Closed jeffhataws closed 1 year ago
This issue was resolved with HuggingFace BERT version >=4.25.1. A work-around was also provided in the HF fine-tuning tutorial for HuggingFace BERT version < 4.25.1 :
# Workaround for NaNs seen with transformers version >= 4.21.0
# https://github.com/aws-neuron/aws-neuron-sdk/issues/593
if os.environ.get("XLA_USE_BF16") or os.environ.get("XLA_DOWNCAST_BF16"):
transformers.modeling_utils.get_parameter_dtype = lambda x: torch.bfloat16
When running HuggingFace BERT (any size) fine-tuning tutorial with transformers version >= 4.21.0 and using XLA_USE_BF16=1, I see NaNs in the loss immediately at the first step. The issue is seen also with XLA_DOWNCAST_BF16=1.
The workaround is to use 4.20.0 or earlier.

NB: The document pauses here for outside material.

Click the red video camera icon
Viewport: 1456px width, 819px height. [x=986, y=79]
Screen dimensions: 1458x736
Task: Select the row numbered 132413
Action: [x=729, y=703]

The tutorials currently recommend version 4.15.0.
The issue is also seen on GPU XLA. The NaNs likely come from the transformers library change: https://github.com/huggingface/transformers/pull/17306 . More detail on the issue is at https://github.com/pytorch/xla/issues/4152 .
To reproduce, run the fine-tuning tutorial but using transformers version 4.21.0 or newer.